🔬 Research summary by Jimmy Huang, Financial Technology Researcher.
[Original paper by Jimmy Huang, Abhishek Gupta, Monica Youn]
Overview: This paper evaluates the efficacy of current EU ethical guidelines for commercial AI—specifically the “European framework on ethical aspects of artificial intelligence, robotics and related technologies”, and provides a regulatory recommendation where there are gaps. We delve into 3 use-cases in the financial services space to highlight the spectrum of ethical risks that arise from each implementation.
Introduction
AI ethics and data privacy issues have been increasingly occupying public consciousness as hot button topics. By evaluating the effectiveness of EU standards against three varied, real-world cases in the financial sector, we are able to pinpoint practical pitfalls in the current framework for future improvement. The three cases are taken from the financial sector as firms within this industry, on average, spend the most in percentage of total revenue on IT projects and are generally opaque in the sense that the goal of these private IT projects are not usually visible or known to the public.

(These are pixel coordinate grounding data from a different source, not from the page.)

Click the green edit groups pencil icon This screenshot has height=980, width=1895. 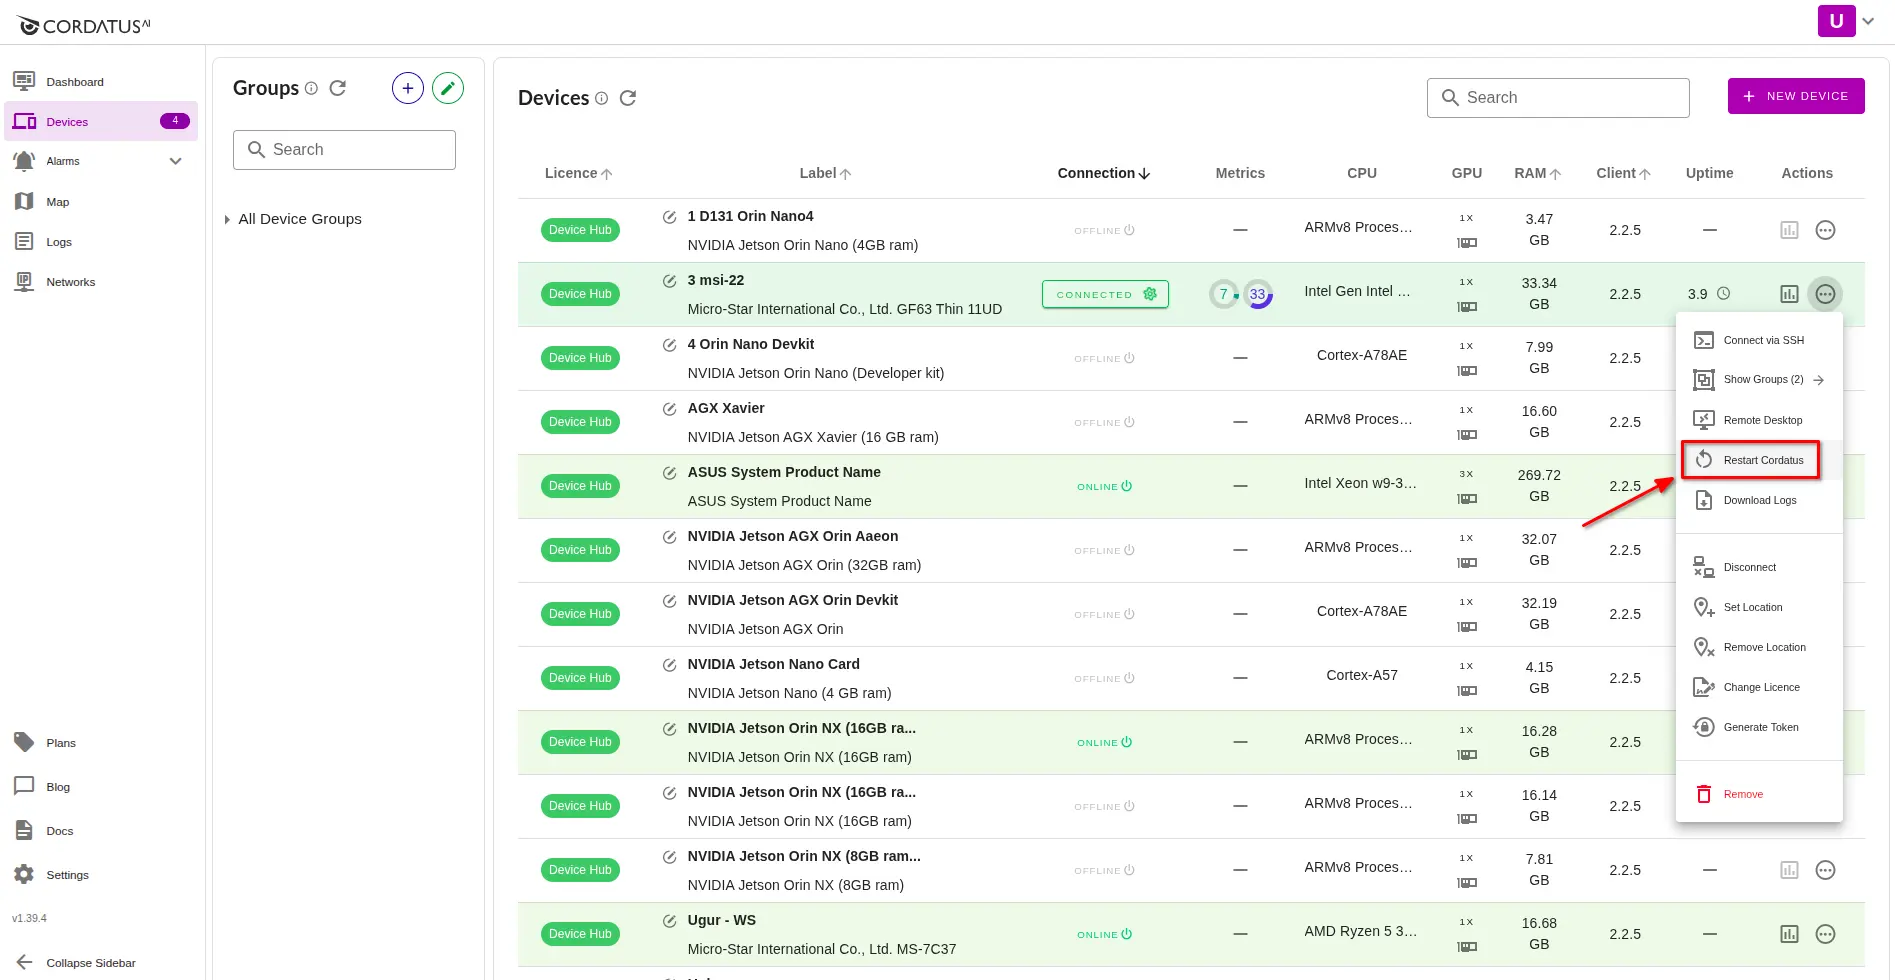(x=448, y=88)
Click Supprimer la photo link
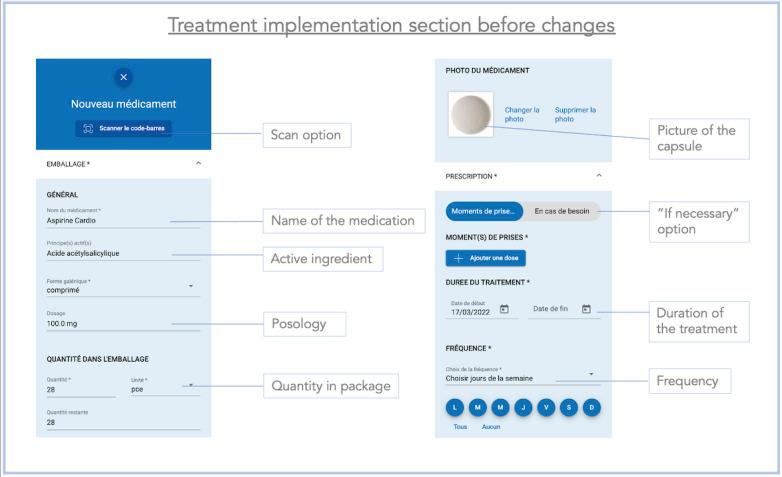This screenshot has height=477, width=782. 575,114
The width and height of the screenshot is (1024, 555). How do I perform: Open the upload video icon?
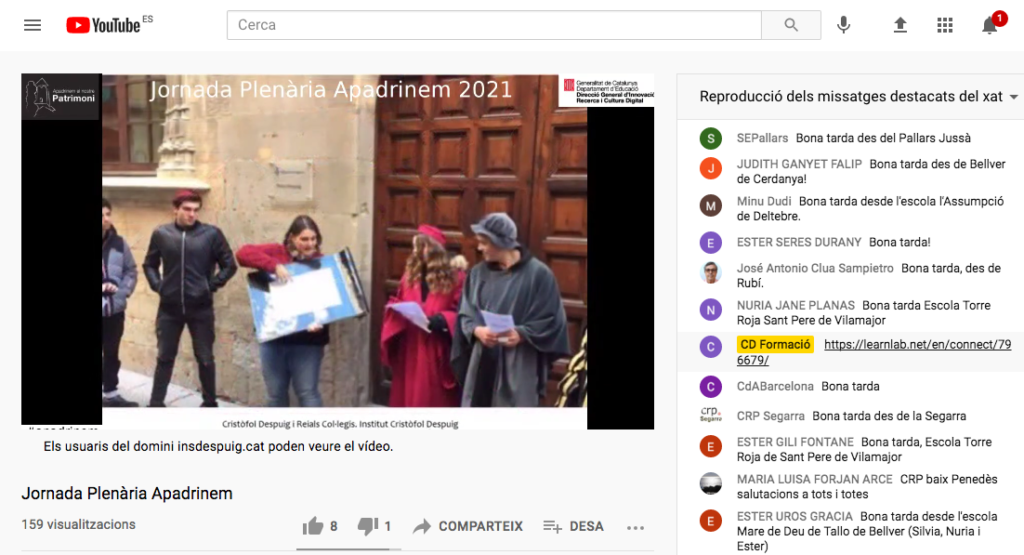point(900,25)
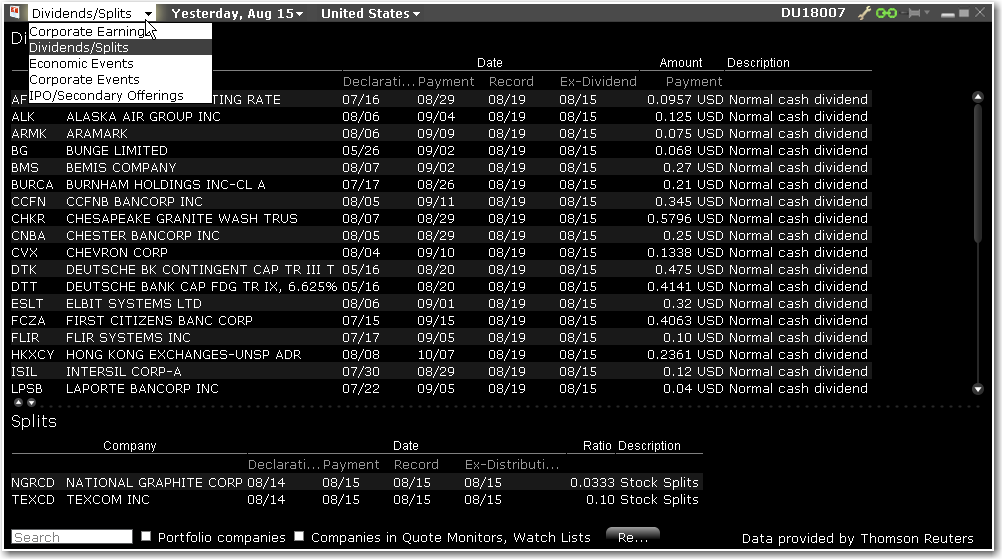
Task: Click the up arrow below dividends list
Action: [17, 403]
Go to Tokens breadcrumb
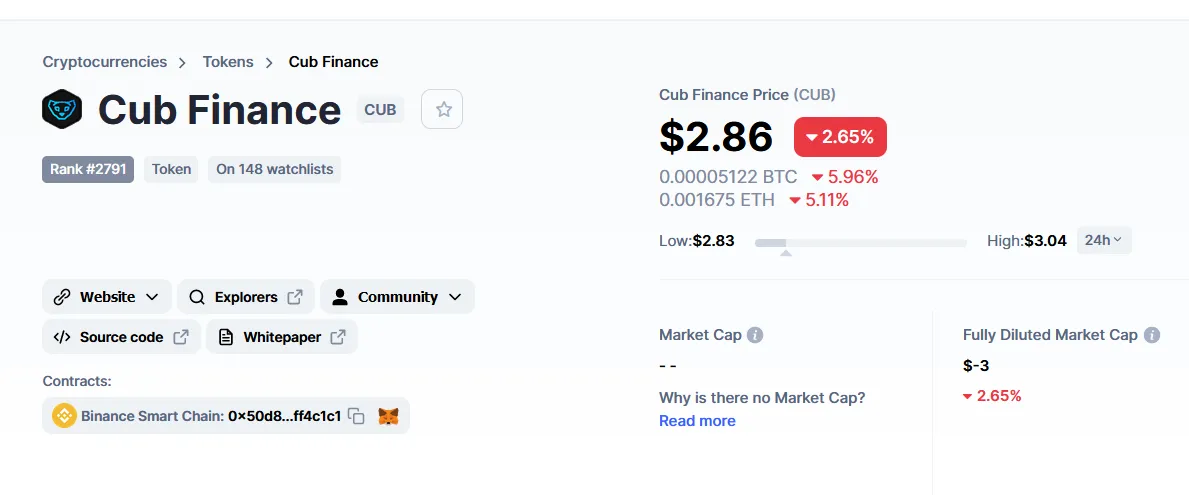Screen dimensions: 1189x495 click(x=228, y=62)
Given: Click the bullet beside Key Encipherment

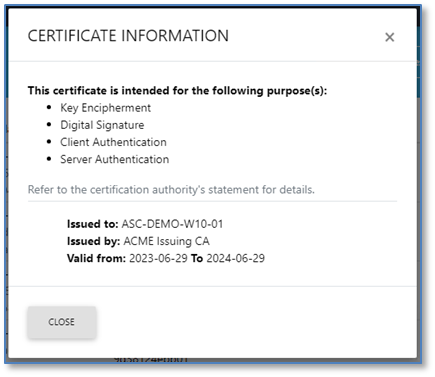Looking at the screenshot, I should point(49,107).
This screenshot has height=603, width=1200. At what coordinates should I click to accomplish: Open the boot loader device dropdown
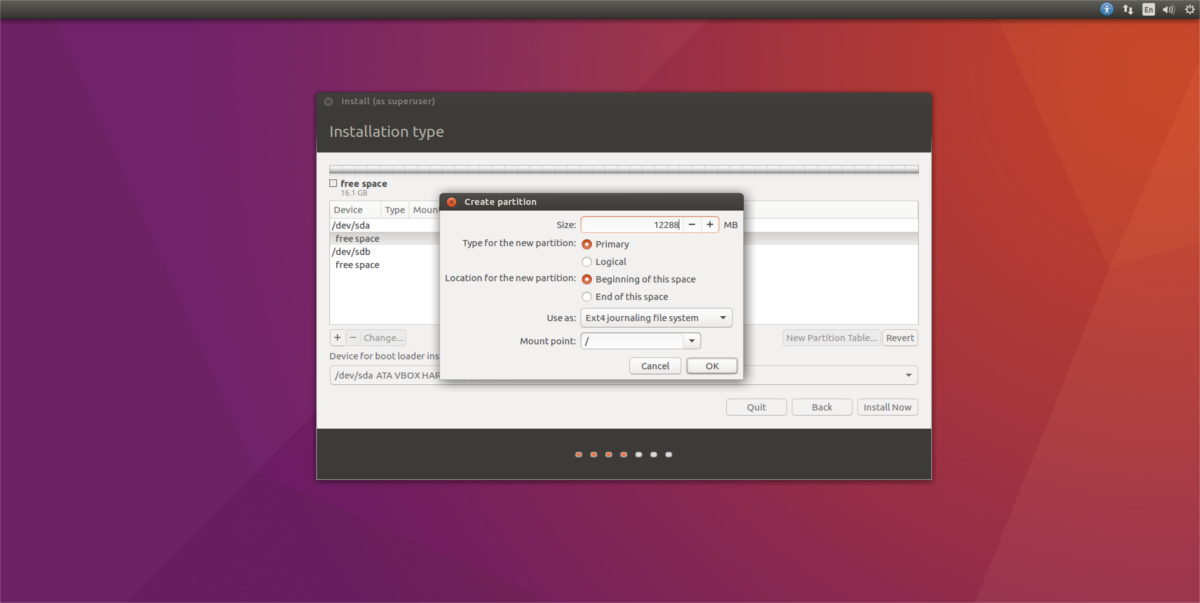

Each practical application and business use-case employing AI to automate tasks come with different levels of ethical risks. The issue of subjectivity in the initial ethical risk assessment further complicates matters especially when it is an AI-enabled system with far-reaching effects that should be evaluated. The paper serves to highlight both the range of ethical risks as well as to provide a novel perspective on what may be improved in future standards.
Discrimination in Mortgage Applications
AI-enabled systems seeking to automate the mortgage application process face the risk of using inappropriate metadata from training sets such as race or gender features in filtering out or determining the creditworthiness of applications.
Data that may be used in a discriminatory manner should be properly controlled upstream at the data aggregation-level. The paper references previous research from Fuster et al. who have used historical U.S. administrative mortgage data as a training set in predicting creditworthiness and found that “…minority groups appear to lose, in terms of the distribution of predicted default propensities, and in our counterfactual evaluation, in terms of equilibrium rates…” (source). That being said, EU standards have been able to effectively tackle most data privacy issues and seek to identify discriminatory behaviour in data processing with rules such as the GDPR set of rules.
Unexplained Amounts in Trade Reconciliations
AI-enabled systems that automate the matching of different datasets for a trade reconciliation and reporting use-case face little to no ethical risk if implemented incorrectly. This is because any unexplained amounts will be caught in peer-auditing tasks and the harm caused from any faulty reconciliations would be limited to affecting the profits of the firm that produced the mistake in question.
Automated Trading Algorithms Causing Market Shocks
Out of the three use-cases, the most opaque AI implementations are the ones employed by sophisticated investment firms to automate order entries and trades. As these AI-enabled systems trade among each other and add complexity to a highly interlinked system, unforeseen market shocks could arise due to the unpredictable nature of their interactions, especially with research from Kirilenko et al. corroborating that “High Frequency Traders aggressively trade in the direction of price changes” (source).
Additionally, if market consequences do occur, it is extraordinarily difficult to determine the degree of harm produced by the systems and to track the systems accountable. It is evident that the current EU framework lacks a comprehensive mechanism to hold systems or agents accountable in use-cases such as this where harm arises from many sophisticated AI-enabled systems interacting with each other.
Between the lines
The current EU framework handles the mortgage application and trade reconciliation use-cases effectively with provisions that include comprehensive human-in-the-loop (HITL), risk assessment, data privacy, and ex-ante procedures. However, for the trading algorithm use-case, the paper includes an example novel solution to hold applications accountable such as with system registration and additional system tracking as an amendment to current trade reporting rules (such as with the MiFID II / MiFIR post-trade reporting requirements). This is not meant to be prescriptive, rather, it is meant to encourage and illustrate how regional regulatory bodies within the relevant industry can add additional rules covering specific business applications on top of existing federal or EU-wide rules. With knowledge of the industry, these bodies are well suited to understand the nuances of each business use-case, its implications on society, and how to effectively enforce controls.